The interactive sessions included a highly engaging stakeholder role-play activity, led by researchers from the University of Exeter, and a ‘guess the habitat from space’ game, led by researchers from Plymouth Marine Laboratory, which helped demonstrate the different resolution levels of satellite sensors. Other workshops included information gathering for ecosystem services at the case study sites, and stakeholder communication methods, both of which resulted in some intriguing and unexpected intelligence, such as using music to convey marine management messages to the local coastal communities.
There was a highly pertinent panel discussion on research ethics including: how to conduct research ethically and responsibly; the procedure for an ethics approval application, and what to do if unethical practices are witnessed. This fascinating exploration of the issues surrounding research ethics demonstrated a real interest and desire to discuss further. Consequently, more capacity building in research ethics for all researchers participating in the projects within the Blue Communities programme is being planned. Other training needs identified included evaluation of research outcomes and impact, stakeholder engagement and ‘training the trainer’ workshops.
This meeting also provided the opportunity for the Blue Communities Early Career Researchers (ECR) Network to hold its first meeting. The network has been created to support ECRs across Blue Communities and offered a peer-to-peer forum to exchange knowledge on career development, challenges, collaborations, training needs, mentoring and communication ideas.
Training workshops either side of the progress meeting were also held at the Western Philippines University, covering the topics of Earth observation, ecosystem services, evidence synthesis, climate modelling and developing future scenarios that form key elements of several of the sub-projects within the Blue Communities programme. These training sessions were very well received and there are plans for wider roll-out.

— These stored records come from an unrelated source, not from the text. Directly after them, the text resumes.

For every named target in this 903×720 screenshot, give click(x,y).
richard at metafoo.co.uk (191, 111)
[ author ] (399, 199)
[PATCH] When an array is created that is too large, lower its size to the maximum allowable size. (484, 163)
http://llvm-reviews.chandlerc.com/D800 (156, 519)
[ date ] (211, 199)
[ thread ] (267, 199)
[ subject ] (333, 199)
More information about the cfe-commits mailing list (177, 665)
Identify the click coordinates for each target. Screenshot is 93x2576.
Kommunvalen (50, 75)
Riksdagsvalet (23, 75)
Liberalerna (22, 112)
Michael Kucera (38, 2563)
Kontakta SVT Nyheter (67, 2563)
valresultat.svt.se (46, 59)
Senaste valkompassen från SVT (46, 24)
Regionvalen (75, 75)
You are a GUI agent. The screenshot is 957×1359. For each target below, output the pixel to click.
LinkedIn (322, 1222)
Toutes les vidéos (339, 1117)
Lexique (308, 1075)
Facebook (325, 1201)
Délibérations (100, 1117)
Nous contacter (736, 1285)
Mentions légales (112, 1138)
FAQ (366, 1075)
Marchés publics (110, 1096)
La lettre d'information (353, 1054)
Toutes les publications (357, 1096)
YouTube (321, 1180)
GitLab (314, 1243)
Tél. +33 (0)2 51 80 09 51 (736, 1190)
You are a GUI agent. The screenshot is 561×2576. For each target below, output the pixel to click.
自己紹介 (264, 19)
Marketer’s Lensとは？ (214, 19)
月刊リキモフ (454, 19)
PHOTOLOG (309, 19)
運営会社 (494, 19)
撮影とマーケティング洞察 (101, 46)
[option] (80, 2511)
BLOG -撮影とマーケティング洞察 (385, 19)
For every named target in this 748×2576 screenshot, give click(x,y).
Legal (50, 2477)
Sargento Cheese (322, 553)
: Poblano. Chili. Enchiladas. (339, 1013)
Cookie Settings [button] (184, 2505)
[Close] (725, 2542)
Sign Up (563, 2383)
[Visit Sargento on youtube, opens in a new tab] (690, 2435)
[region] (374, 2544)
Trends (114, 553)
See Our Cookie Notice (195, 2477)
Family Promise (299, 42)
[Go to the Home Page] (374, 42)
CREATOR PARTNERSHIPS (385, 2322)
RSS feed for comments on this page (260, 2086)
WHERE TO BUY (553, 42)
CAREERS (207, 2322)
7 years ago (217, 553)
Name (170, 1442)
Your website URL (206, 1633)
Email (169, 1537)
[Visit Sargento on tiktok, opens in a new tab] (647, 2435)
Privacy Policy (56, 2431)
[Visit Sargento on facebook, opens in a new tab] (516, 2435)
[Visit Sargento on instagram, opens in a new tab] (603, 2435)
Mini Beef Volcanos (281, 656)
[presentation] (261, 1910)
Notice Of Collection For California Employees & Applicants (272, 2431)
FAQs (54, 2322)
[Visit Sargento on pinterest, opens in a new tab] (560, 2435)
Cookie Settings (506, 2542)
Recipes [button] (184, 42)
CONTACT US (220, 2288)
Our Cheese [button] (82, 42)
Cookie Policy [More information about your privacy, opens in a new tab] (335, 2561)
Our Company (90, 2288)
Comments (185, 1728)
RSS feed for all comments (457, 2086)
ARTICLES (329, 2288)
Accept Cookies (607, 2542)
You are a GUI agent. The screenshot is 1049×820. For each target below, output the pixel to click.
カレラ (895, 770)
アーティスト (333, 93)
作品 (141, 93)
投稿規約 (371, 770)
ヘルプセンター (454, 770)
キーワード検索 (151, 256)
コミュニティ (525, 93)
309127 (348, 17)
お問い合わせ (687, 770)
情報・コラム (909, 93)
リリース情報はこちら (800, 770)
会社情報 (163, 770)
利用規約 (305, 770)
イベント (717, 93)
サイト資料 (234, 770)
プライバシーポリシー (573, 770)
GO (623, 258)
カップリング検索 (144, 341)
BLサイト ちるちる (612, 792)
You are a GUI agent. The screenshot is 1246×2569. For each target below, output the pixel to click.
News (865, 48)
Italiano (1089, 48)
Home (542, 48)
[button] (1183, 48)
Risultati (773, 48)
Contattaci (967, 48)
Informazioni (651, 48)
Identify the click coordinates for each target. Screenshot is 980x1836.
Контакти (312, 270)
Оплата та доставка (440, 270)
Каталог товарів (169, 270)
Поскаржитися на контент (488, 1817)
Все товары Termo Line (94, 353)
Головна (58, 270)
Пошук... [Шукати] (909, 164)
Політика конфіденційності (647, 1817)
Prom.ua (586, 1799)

As the overall progress meeting drew to a close, discussion turned to where the next meeting will be held. It is hoped that this will be in the South West of the UK, offering the opportunity for Case Study partners to visit research institutes in the UK whilst returning the favour of the wonderful hosting by the Western Philippines University and University of Malaya partners for this very well-received meeting and the successful kick-off meeting in Kuala Lumpur last January.